桑坦德湾的水面还蒙着一层薄薄的铅灰色,那些白色的身影已经开始在码头与屋顶之间穿梭。黄脚银鸥——这片土地上最常见的居民,翅膀张开时像一面面移动的帆,在坎塔布里亚的天空划出无形的航道。
它们不怕人。准确地说,是它们已经学会了与人共存。渔市收摊后,它们准时落在空箱子上,歪着脑袋打量残存的碎屑;游人的面包屑刚抛出去,还没落地就被半空截走。孩子们尖叫着追逐,它们却懒洋洋地飘开几米,仿佛这场游戏不过是日常的点缀。
但真正让我驻足的,是偶尔出现的稀客。那个冬天,有人在桑坦德的普埃尔托奇科海湾发现了一只冰岛鸥——从北极圈漂泊至此的旅人。它的羽毛比本地海鸥更淡,近乎透明的灰白,像一片误入南方的薄雪。当地的观鸟者压低声音传递消息,望远镜里,那只鸟安静地站在礁石上,眼神空濛,仿佛还在怀念格陵兰的冰原。
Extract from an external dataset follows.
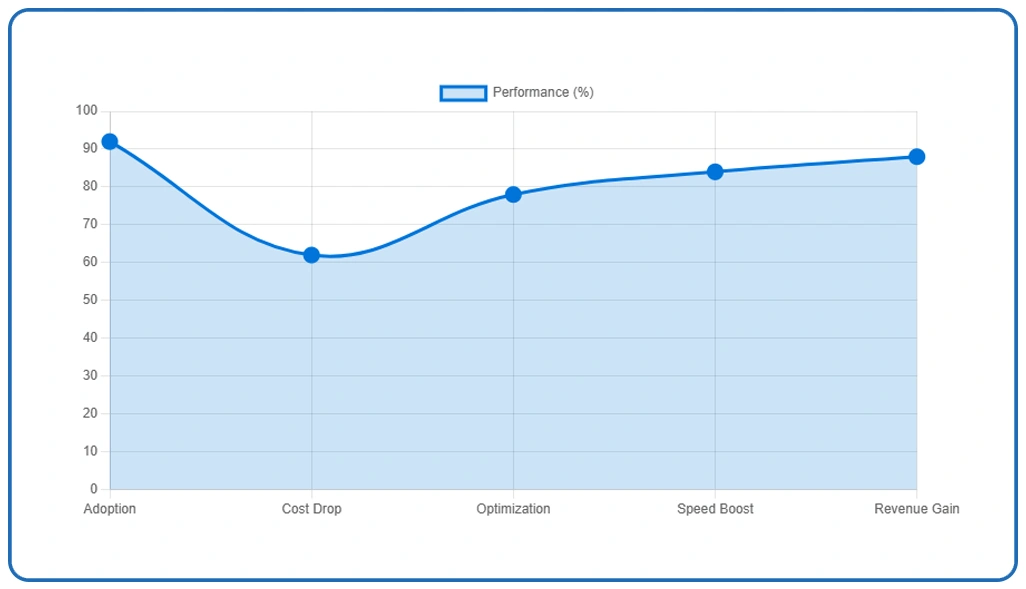This screenshot has height=589, width=1026.
Task: Click the Cost Drop axis label
Action: pyautogui.click(x=311, y=509)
海鸥是坎塔布里亚的矛盾体。它们在古老的石墙上留下斑驳的痕迹,叫声粗粝得像生锈的铁门;可当它们掠过圣托尼亚湿地公园的芦苇丛,翅膀恰好接住夕阳最后一抹金色时,你会忘记它们翻垃圾桶的样子。
黄昏时分,我在维多利亚港的堤坝上坐着。风很大,几只海鸥逆风悬停,像被看不见的线牵住的风筝。远处有渔船回港,它们便呼啦啦地聚过去,叫声里带着某种原始的、关于生存的执着。
我想起当地老人说的一句话:“这里先是海鸥的,然后才是我们的。”它们比我们更早住进这些悬崖,更早熟悉每一条洋流的脾气。现在它们住在教堂的钟楼上,住在市政府的屋顶排水槽里,住在每一个我们以为属于自己的缝隙中。
坎塔布里亚的海鸥不需要抒情,它们本身就是活的诗——粗粝的、大声的、有时令人厌烦的诗。但正是它们的存在,提醒着这片土地与大海从未真正分开过。